Working in the social sector, one often comes across interesting correlates of development. One among them is the impact of grandparents on children through “rooting”. I began to unravel its meaning as I watched Malayalam actor Roshan Mathew’s riveting rendition Every Story has a House. A story woven across time and space, of his late grandfather, reminiscing about his life, tastes, friendships, the home that he built in stages over 36 years and its name board that endures as a testament to resilience, surviving attempts at defacement.

Listening to his narration, tears welling in my eyes, I was reminded of my own late grandparents. Then, it struck me that my story has a house too and this is courtesy my upbringing — spending 15 years raised by my maternal grandparents. And my biggest takeaway — rooting. Their journey and “golden” tales of another time (when “dozens of coconuts cost an anna”) and of a lot more wisdom make me belong to a home, family, place and culture. These roots and the sense of belonging will remain an inherent part of me that stands the test of time, like the symbolic name board.

The story of my grandfather, or appacha as I call him, begins in 1924 in a small town in Kozhenchery, Kerala. Over the years, he grew to become one of the youngest to graduate from college, got commissioned into the British Indian Army in 1942 and rose to the rank of Major General. Many fondly remember him as a man with an illustrious career; someone who had lived through India’s Independence and wars, met Presidents and Prime Ministers, attended the Queen’s coronation in London, and even been awarded the Param Vishishta Seva Medal. Above all, he was a person of strong ideals and strict discipline, the epitome of an Army officer.

His profession helped shape me as an individual, years after he retired and settled in Chennai. Appacha would excitedly make me practise for march-past, throwing in salutes every year as sports day at school neared. He encouraged me to take up sports, even if I wasn’t the best at it. One sweltering summer afternoon, on my return from school, my nearly 80-year-old granddad was busy making a long-jump sandpit for me to practise.

He taught me the little things — dining etiquette, using a fork and knife, laying the bed with a mosquito net that hung on precariously balanced ancient wooden posts, and saying “thank you” and “please”. I also learnt about the larger things in life from him — discipline, self-respect, honesty, humility, values, the importance of time, “hard work as the stepping-stone to success”, generosity, and most important, love.

My handsome six-foot-tall and physically fit appacha fell in love the old-fashioned way, through an arranged marriage. One photograph of my five-foot-tall and plump grandmom (ammachy in Malayalam) was all it took.

They have held hands through life’s myriad ups and downs, showing me what it means to celebrate the little moments and stick through in relationships, valuing and respecting each other as equals. “In our times when vases broke, we fixed it… Not everything is easily replaceable,” each of them would say. This lesson, among many, infused through several stories, is perhaps, why I strongly shun, for instance, today’s fad of “quick dating”. Unsurprisingly, I am teased for being an old soul struggling to fit in.

************

• [Actions to take]
(1) Render this sentence from the essay on grandparents into Spanish: "One among them is the impact of grandparents on children through 'rooting'."
(2) Extract the passage of the essay on grandparents starting with "Working in the" and going on through "attempts at defacement.".
The rows that come after the essay have no connection to it.

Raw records

************

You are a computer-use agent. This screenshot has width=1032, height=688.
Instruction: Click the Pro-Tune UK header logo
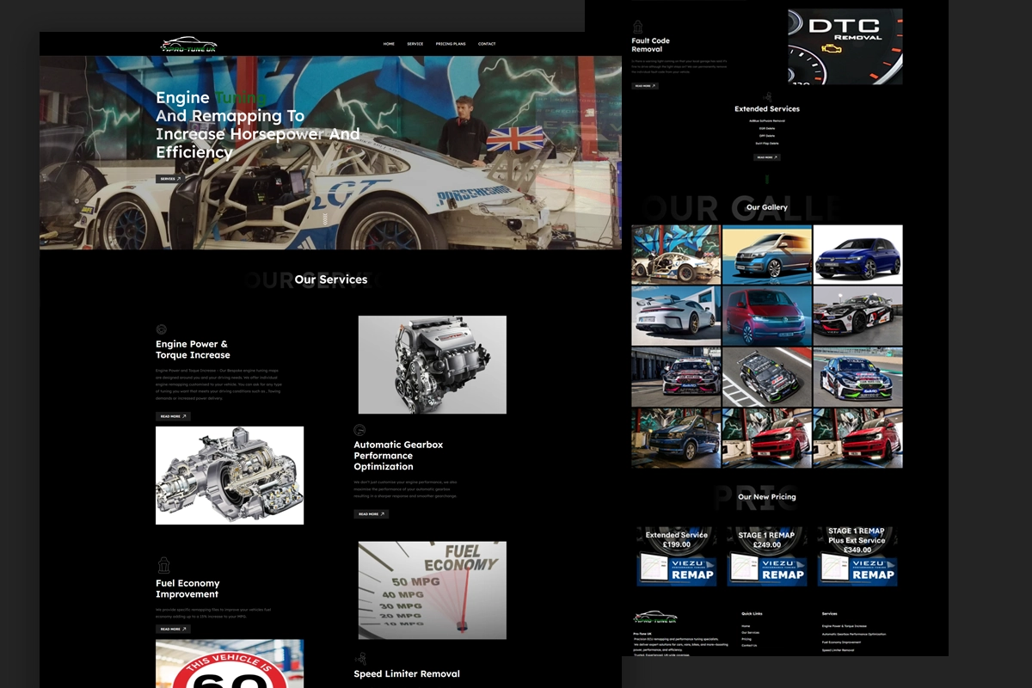tap(189, 44)
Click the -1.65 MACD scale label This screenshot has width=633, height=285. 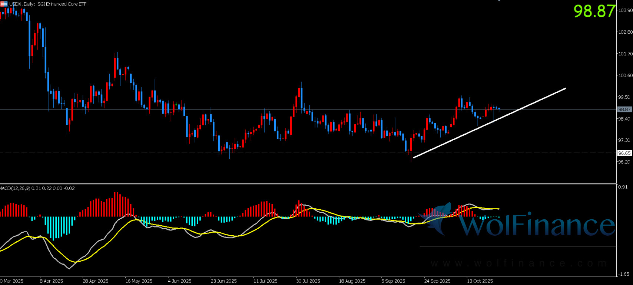[x=624, y=274]
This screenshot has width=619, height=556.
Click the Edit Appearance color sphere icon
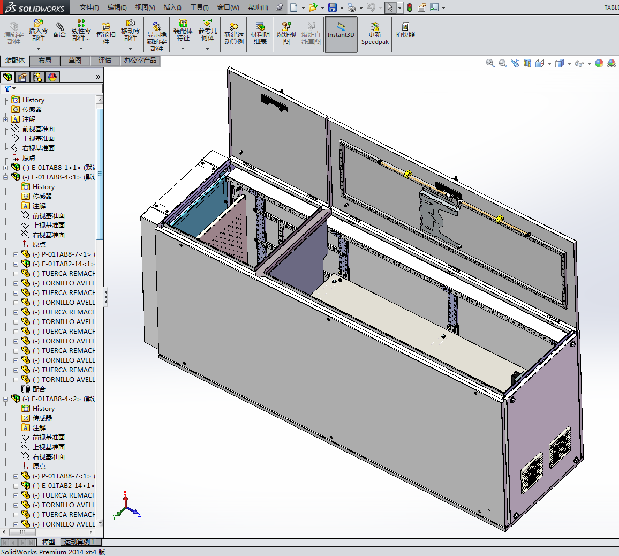coord(599,63)
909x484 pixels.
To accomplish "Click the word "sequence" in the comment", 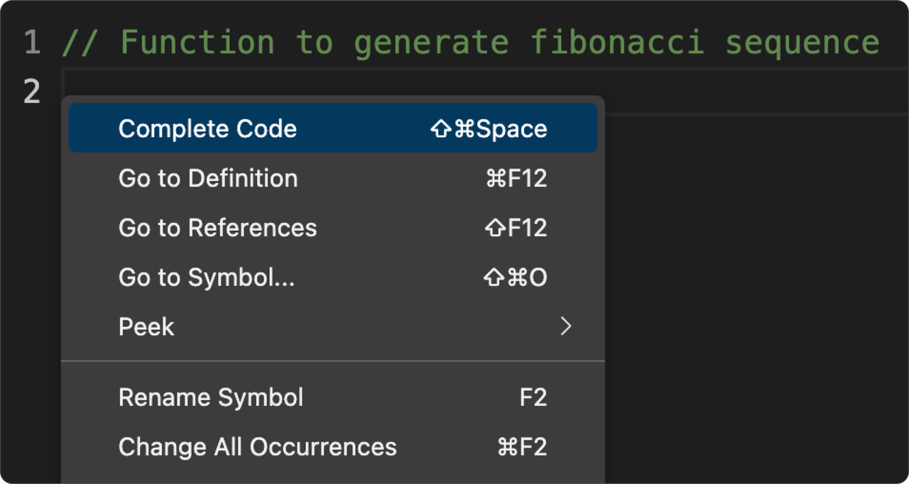I will tap(802, 43).
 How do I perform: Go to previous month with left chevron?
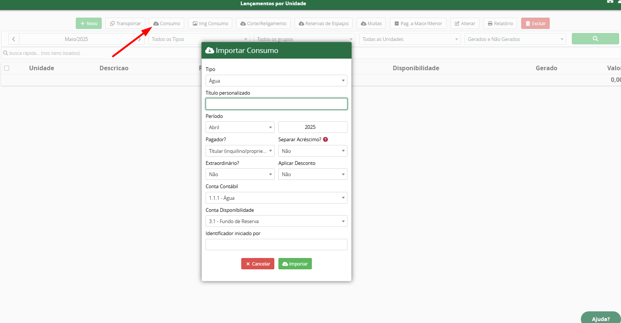pos(14,39)
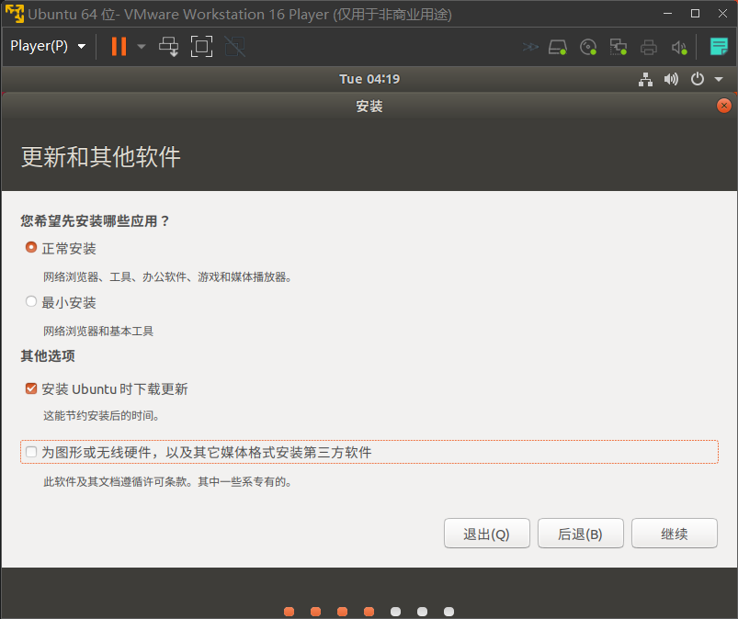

************

• [Results]
(1) Uno de ellos es el impacto de los abuelos en los niños a través del «arraigo».

(2)
Working in the social sector, one often comes across interesting correlates of development. One among them is the impact of grandparents on children through “rooting”. I began to unravel its meaning as I watched Malayalam actor Roshan Mathew’s riveting rendition Every Story has a House. A story woven across time and space, of his late grandfather, reminiscing about his life, tastes, friendships, the home that he built in stages over 36 years and its name board that endures as a testament to resilience, surviving attempts at defacement.